Here are eight tips you can use to make sure you end up with the job you want –
- Look before you leap: Before you send out any resumes, take some time to think about your goals for your career, both over the short-term and the long-term. Make a list of the things most important to you and use that list throughout your job search to ensure you stay on track with your goals and objectives.
- Work/life balance: In addition to considering your career goals, think about your life outside of work and how you want your career to fit into that balance. Add those factors to your list.
- Choose wisely: There are probably open positions in several facilities in your area. Research the facilities to get an idea of what it would be like to work there and whether you would fit in with the culture and mission of the organization. Apply only for those positions that you feel strongly would meet your needs.
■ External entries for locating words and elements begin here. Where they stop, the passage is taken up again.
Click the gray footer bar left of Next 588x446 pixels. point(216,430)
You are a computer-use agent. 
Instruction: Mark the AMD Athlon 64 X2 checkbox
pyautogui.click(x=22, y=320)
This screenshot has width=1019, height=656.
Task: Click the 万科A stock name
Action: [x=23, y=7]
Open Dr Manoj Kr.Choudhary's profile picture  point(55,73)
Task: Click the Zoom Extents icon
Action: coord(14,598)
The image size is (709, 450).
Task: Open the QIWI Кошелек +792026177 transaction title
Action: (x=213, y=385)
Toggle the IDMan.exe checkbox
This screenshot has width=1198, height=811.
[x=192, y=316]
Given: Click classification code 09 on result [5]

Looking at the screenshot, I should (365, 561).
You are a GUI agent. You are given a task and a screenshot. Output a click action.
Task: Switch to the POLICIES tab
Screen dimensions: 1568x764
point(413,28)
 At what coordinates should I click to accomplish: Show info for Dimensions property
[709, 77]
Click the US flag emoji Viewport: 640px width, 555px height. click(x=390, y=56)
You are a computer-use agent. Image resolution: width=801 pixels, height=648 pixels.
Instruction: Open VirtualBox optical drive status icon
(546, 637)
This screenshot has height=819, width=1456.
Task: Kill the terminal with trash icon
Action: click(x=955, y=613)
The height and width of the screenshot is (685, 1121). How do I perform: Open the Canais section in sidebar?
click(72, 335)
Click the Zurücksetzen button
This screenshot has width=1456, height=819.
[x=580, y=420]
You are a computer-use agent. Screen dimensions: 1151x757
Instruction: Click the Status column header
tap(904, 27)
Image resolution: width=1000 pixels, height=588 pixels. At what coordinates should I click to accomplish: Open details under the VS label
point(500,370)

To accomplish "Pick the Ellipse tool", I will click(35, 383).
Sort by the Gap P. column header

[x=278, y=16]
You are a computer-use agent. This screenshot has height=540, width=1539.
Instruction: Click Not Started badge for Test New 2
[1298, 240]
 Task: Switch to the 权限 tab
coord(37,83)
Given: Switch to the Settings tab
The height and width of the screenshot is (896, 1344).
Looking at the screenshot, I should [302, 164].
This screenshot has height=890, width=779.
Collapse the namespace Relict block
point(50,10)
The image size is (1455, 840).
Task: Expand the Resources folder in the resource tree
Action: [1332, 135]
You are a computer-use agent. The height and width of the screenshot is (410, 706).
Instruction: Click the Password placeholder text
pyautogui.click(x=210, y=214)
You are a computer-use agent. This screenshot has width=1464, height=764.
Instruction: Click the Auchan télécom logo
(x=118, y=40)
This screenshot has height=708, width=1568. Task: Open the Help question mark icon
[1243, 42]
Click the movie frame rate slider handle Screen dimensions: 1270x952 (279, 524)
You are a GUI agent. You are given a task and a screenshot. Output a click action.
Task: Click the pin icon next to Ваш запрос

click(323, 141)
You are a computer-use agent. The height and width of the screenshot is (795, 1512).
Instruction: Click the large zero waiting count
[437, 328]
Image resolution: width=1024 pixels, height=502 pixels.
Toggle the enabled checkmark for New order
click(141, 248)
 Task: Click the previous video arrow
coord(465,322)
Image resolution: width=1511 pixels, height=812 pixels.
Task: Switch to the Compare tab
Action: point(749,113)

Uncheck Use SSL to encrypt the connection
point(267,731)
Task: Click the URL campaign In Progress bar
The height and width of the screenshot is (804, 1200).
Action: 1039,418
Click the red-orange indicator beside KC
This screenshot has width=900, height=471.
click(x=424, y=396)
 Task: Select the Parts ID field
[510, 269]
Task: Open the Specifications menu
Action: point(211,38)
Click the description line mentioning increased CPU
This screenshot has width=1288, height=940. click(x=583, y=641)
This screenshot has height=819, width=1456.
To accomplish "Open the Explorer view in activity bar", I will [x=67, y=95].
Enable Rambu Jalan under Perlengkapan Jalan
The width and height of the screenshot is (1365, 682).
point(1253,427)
- Don’t pre-judge: If you end up with multiple job interviews, you’ll probably want to rank them based on what you already know about the facilities. Don’t do it! Approach each interview with an open mind and give the hiring all the managers an equal opportunity to show you why you should come to work for them.
- Be open and honest: In this market, hiring managers figure you’ll have more than one interview. So if they ask, be honest, but make it clear that you appreciate the chance to interview and will take any offer they might make just as seriously as any other offer you might get.
- It’s okay to ask for time: What if you go to interview one and they make you an offer before you attend interview two or three? Respond promptly, thanking them for the offer and letting them know you appreciate the opportunity and look forward to reviewing the job specifics and making your decision. Then ask them if it would be okay if you let them know by a specific date in the near future that will buy you the time you need to go to your other interview(s).
- Leave leverage out of it: What you don’t want to do in the case of multiple interviews or offers is pit one potential employer against another. Hiring managers will be reluctant to get into a bidding war, either on salary or any other aspect of the job, and if you try to force their hand, it could backfire on you by making them walk away from the table.
- Tie up loose ends: In the end, you can only take one new job. Don’t forget to email the other facilities that offered you a position and let them know you’ve made a decision. Be sure to thank them again for their interest and let them know you appreciate their offer. Respiratory care is a tight-knit profession, and you will likely run into these same people as your career moves forward. You want to leave them with a good impression.
It is certainly nice to be in demand. However, one of the most important things you can do is show the hiring manager that you will be a valuable team player if you decide to come on board.